■ TO DO ■
A) In the passage about Queen Elizabeth's funeral, before hers, in what year was the last funeral for a monarch held in Westminster Abbey?
B) Continue the passage about Queen Elizabeth's funeral past its final sentence.

Begin EXCERPTED PASSAGE

More than 2,000 people are expected inside Westminster Abbey in central London for the hour-long service, which will begin precisely — as royal events do — at 11 a.m. local time (6 a.m. ET) and be broadcast to an audience around the world.
At its heart is the traditional Church of England funeral service, along with elements of military pomp and circumstance that find their roots in how Queen Victoria wished to have her funeral unfold more than a century ago.
Still, there is the potential for surprise, whether in the music, the readings or something else the Queen — who died on Sept. 8, at the age of 96 — might have thought of as she planned for the inevitable day.
"She would have listened to advice, she'll have taken input from her children, but essentially hers will have been the final voice," Judith Rowbotham, a social and cultural scholar and visiting research professor at the University of Plymouth in southwestern England, said in an interview.
Elizabeth's funeral is the first for a monarch in Westminster Abbey since 1760, a fact Rowbotham attributes to the sheer scale of the event, and how it just wouldn't have been possible in the more frequent — and recent — locale for royal funerals, St. George's Chapel at Windsor Castle, west of London.
"Simply to get in the representatives of the Armed Forces, the reserves, all the organizations with which the Queen has been associated … then this huge phalanx of visiting Commonwealth leaders, members of princely families from across Europe who are related, things like that — you couldn't accommodate them in Windsor and then in St. George's Chapel."
Much speculation has circulated around just who will be inside the abbey. Canada will have a delegation (more on that below), and numerous world leaders are confirmed to be attending.

End EXCERPTED PASSAGE
Begin DATASET EXCERPT

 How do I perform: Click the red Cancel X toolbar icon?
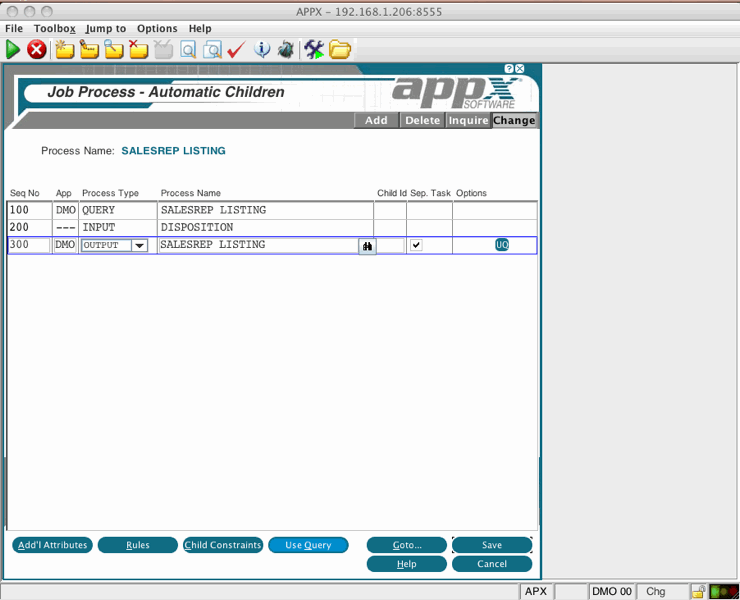pyautogui.click(x=37, y=49)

End DATASET EXCERPT

■ IN RESPONSE ■
A) 1760

B)
Some will reportedly travel together to the service from a location a few kilometres away to ease the potential for congestion around the historic church, but at least one leader will reportedly make his own way there: U.S. President Joe Biden and his wife, Jill, are expected to arrive in the Beast, his heavily armoured limousine.
The main pomp and ceremony of Monday's events begins at 10:44 a.m. local time (5:44 a.m. ET), when a procession to carry the coffin from Westminster Hall to the abbey will begin. Senior members of the Royal Family are expected to walk behind as the casket is transported on a gun carriage pulled by navy sailors.
The fact that there will be such military pomp goes back to the time of Victoria, who died in 1901 and who, Rowbotham says, wanted to avoid the way in which previous royal funerals had unfolded.
When Princess Charlotte, the only child of King George the Fourth, was buried in a nighttime state funeral in 1817, "the undertakers were so drunk they dropped the coffin," Rowbotham said.
"William the Fourth's funeral by all accounts was absolutely shambolic and Victoria was determined that it wasn't going to be like that for her."